In order to manage deployment process and target machines, please refer to the following example to configure all hosts in hosts.ini. It’s recommneded to install using root user, here shows an example configuration in CentOS 7.5 using root user. Note that each host information occupies one line and cannot be wrapped manually.

Note:

  • If installer is ran from non-root user account who has sudo privilege already, you need to reference the example section that is commented out in conf/hosts.ini.
  • If the root user cannot establish SSH connection with other machines in taskbox node, you need to refer to the non-root user example in conf/hosts.ini as well, but it’s recommended to switch to the root user when executing install.sh.

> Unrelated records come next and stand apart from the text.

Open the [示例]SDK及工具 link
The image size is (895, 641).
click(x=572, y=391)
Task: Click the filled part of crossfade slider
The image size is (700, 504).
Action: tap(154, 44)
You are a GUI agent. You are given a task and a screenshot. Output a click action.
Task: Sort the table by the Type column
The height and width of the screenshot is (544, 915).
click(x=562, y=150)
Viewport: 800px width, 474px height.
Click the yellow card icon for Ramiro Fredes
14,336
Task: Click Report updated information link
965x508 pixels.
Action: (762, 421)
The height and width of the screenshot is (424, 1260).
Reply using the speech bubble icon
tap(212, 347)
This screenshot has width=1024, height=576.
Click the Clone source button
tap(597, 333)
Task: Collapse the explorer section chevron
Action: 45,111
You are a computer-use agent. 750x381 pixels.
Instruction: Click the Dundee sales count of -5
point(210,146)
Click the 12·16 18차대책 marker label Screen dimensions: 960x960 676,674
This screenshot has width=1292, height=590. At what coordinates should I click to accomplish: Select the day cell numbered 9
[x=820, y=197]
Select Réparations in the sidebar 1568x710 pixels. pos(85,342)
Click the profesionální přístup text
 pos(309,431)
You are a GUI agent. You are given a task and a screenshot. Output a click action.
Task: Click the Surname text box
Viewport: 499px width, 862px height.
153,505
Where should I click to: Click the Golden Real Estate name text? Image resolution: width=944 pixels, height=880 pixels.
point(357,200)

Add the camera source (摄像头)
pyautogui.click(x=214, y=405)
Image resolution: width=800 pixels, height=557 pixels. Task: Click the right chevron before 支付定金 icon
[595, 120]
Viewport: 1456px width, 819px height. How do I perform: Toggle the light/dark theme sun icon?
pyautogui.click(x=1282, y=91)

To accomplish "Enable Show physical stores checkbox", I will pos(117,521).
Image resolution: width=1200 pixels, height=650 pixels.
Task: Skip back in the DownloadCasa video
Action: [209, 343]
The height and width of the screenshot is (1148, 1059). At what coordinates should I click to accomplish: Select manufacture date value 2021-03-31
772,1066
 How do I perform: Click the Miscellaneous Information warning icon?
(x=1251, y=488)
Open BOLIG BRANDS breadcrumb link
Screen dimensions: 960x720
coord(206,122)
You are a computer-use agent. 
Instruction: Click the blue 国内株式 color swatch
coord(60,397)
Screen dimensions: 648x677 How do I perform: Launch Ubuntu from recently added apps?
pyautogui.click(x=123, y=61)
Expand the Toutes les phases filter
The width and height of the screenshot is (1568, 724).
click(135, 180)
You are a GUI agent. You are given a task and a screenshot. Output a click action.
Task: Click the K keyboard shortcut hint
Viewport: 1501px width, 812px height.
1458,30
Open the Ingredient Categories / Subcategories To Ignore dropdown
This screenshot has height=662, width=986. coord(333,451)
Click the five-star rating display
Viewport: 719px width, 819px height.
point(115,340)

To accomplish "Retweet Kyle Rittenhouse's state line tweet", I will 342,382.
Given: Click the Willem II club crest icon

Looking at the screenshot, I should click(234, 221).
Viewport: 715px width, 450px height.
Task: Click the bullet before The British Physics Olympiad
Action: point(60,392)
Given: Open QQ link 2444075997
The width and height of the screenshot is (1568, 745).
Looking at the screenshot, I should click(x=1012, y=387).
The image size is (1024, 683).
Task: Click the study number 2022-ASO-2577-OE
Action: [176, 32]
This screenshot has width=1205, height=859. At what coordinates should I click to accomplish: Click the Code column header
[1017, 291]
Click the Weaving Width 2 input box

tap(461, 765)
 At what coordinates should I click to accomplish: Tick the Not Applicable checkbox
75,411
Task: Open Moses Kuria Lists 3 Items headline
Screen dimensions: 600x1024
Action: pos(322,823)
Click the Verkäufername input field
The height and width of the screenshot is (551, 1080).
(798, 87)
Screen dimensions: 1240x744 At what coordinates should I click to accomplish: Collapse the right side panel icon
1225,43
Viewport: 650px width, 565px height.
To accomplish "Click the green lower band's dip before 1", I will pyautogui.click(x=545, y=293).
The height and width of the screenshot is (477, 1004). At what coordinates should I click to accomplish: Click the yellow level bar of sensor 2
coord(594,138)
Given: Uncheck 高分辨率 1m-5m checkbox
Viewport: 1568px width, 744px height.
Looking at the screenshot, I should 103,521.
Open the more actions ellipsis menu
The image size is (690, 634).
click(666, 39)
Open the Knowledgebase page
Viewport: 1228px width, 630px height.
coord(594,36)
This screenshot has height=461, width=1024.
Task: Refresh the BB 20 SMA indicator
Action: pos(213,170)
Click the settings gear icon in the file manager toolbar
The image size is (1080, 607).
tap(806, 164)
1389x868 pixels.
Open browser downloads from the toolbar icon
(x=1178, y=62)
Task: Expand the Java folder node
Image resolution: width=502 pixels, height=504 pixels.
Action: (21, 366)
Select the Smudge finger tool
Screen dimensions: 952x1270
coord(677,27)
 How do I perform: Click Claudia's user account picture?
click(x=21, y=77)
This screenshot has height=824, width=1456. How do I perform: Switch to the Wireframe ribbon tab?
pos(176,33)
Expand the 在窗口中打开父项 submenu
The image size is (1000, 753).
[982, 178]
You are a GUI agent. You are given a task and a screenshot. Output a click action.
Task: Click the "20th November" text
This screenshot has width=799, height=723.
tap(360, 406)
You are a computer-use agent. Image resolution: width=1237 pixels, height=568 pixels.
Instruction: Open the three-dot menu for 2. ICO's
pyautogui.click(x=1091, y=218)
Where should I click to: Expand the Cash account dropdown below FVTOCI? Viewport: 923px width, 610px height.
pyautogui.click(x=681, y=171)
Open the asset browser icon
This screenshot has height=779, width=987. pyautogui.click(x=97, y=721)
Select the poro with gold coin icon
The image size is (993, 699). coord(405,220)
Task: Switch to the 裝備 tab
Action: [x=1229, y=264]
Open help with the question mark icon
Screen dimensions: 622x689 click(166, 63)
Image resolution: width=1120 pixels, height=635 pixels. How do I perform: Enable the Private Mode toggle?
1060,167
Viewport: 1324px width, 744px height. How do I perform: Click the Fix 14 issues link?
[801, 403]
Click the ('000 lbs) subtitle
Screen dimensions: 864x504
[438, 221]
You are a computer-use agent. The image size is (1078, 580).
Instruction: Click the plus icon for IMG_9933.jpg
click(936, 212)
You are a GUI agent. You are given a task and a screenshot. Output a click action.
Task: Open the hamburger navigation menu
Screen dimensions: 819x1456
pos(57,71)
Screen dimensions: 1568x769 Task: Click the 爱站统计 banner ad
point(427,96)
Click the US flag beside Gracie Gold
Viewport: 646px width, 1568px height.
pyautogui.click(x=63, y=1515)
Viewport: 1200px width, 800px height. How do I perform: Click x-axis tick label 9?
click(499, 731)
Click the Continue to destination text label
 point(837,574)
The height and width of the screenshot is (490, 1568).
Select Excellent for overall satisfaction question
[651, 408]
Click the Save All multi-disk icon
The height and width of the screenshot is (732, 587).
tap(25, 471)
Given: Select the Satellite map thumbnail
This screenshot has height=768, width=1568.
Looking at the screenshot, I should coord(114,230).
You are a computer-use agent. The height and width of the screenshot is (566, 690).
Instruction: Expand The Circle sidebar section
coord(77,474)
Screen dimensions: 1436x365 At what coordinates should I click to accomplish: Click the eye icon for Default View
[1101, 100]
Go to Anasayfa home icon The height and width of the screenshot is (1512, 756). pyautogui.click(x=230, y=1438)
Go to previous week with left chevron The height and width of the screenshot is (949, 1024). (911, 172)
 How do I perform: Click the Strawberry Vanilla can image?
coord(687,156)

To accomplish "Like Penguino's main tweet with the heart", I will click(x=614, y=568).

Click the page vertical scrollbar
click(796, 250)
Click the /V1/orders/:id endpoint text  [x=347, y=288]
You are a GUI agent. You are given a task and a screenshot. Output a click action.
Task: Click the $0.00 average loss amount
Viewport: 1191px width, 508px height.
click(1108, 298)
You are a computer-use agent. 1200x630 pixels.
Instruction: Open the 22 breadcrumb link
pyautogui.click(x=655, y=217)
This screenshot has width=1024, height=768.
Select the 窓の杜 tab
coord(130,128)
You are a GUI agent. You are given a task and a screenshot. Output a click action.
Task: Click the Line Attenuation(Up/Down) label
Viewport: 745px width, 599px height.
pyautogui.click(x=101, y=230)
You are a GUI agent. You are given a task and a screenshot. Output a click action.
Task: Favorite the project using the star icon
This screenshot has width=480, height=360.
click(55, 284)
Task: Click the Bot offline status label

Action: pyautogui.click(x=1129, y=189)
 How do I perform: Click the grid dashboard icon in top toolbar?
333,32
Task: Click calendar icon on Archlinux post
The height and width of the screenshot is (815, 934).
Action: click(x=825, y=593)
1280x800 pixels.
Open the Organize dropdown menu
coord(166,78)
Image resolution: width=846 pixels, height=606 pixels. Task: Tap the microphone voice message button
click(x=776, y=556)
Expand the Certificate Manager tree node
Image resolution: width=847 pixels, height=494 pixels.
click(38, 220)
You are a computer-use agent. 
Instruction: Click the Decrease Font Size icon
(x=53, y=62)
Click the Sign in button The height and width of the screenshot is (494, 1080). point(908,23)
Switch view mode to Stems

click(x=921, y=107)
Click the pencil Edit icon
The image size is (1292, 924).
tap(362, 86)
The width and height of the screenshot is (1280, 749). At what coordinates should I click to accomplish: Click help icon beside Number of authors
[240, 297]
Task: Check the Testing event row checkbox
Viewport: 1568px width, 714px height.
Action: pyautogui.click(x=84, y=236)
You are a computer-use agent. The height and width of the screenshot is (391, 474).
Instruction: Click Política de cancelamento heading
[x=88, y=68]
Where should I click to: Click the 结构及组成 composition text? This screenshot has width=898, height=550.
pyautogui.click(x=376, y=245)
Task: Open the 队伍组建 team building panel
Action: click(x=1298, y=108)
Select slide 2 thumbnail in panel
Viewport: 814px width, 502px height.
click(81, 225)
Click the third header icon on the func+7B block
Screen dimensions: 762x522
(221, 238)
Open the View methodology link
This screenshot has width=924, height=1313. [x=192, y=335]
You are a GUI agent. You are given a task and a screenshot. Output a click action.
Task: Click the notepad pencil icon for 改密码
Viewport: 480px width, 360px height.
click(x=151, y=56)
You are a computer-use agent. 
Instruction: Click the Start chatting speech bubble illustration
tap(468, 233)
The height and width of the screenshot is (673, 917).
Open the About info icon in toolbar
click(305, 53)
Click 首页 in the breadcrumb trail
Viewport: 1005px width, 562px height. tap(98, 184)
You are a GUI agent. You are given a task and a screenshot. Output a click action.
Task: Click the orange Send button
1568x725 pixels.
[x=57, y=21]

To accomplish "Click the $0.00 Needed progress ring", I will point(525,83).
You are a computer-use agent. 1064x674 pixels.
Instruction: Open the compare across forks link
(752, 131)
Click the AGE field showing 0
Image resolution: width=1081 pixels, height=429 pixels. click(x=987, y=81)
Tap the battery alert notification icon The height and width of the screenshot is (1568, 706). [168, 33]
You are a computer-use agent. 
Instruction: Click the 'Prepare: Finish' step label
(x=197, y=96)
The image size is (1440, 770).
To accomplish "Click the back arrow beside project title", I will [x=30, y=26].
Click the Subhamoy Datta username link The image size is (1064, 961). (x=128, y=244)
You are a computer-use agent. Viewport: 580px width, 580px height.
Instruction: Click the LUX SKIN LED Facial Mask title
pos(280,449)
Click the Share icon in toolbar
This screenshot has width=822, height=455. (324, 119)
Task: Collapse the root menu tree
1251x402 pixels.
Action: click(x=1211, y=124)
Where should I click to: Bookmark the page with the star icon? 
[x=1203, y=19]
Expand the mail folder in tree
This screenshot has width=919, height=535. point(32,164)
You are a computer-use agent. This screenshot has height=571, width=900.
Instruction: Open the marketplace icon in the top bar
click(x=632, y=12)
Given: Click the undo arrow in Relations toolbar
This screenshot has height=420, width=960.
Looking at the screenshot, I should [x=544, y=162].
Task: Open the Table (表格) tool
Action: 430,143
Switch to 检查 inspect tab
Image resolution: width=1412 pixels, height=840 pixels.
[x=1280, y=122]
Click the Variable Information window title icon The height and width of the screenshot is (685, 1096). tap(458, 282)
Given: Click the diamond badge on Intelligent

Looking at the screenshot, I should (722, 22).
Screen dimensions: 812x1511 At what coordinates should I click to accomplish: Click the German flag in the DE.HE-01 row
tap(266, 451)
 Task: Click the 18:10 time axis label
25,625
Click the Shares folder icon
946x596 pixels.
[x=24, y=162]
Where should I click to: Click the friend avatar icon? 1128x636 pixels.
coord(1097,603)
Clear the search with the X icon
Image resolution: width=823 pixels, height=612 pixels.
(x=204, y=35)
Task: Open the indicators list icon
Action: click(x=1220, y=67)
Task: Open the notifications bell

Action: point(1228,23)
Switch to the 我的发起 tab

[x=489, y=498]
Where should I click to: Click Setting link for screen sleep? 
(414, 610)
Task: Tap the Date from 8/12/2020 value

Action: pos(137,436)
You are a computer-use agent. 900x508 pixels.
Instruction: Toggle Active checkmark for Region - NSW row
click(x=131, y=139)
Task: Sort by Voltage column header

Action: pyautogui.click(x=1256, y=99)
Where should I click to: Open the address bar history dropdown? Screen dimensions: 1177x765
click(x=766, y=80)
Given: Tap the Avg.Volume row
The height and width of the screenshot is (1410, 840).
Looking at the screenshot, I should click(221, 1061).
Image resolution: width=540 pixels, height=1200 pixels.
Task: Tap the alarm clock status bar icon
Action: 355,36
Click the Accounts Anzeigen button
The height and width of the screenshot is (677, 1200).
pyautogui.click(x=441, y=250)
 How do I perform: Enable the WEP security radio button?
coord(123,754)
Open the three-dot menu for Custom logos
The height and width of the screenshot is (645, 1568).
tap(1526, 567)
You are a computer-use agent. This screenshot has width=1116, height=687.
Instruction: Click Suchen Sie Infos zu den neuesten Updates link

host.ini configuration example

  1. [all]
  2. master1 ansible_connection=local ip=192.168.0.1
  3. master2 ansible_host=192.168.0.2 ip=192.168.0.2 ansible_ssh_pass=PASSWORD
  4. master3 ansible_host=192.168.0.3 ip=192.168.0.3 ansible_ssh_pass=PASSWORD
  5. node1 ansible_host=192.168.0.4 ip=192.168.0.4 ansible_ssh_pass=PASSWORD
  6. node2 ansible_host=192.168.0.5 ip=192.168.0.5 ansible_ssh_pass=PASSWORD
  7. node3 ansible_host=192.168.0.6 ip=192.168.0.6 ansible_ssh_pass=PASSWORD
  8. [kube-master]
  9. master1
  10. master2
  11. master3
  12. [kube-node]
  13. node1
  14. node2
  15. node3
  16. [etcd]
  17. master1
  18. master2
  19. master3
  20. [k8s-cluster:children]
  21. kube-node
  22. kube-master

Configure the LB Parameters

Finally, you need to modify the relevant parameters in the vars.yaml after prepare the Load Balancer. Assume the internal IP address of the Load Balancer is 192.168.0.10 (replaced it with your actual Load Balancer IP address), and the listening port of the TCP protocol is 6443, then the parameter configuration in conf/vars.yml can be modified like the following example (loadbalancer_apiserver as an optional configuration which should be uncommented in the configuration file).

  • Note that address and port should be indented by two spaces in the configuration file.
  • The domain name of the Load Balancer is “lb.kubesphere.local” by default for internal access. If you need to modify the domain name, please uncomment and modify it.

vars.yml configuration sample

  1. ## External LB example config
  2. ## apiserver_loadbalancer_domain_name: "lb.kubesphere.local"
  3. loadbalancer_apiserver:
  4. address: 192.168.0.10
  5. port: 6443

See Multi-Node to configure the related parameters of the persistent storage in vars.yml and complete the rest multi-node installation process after completing highly available configuration.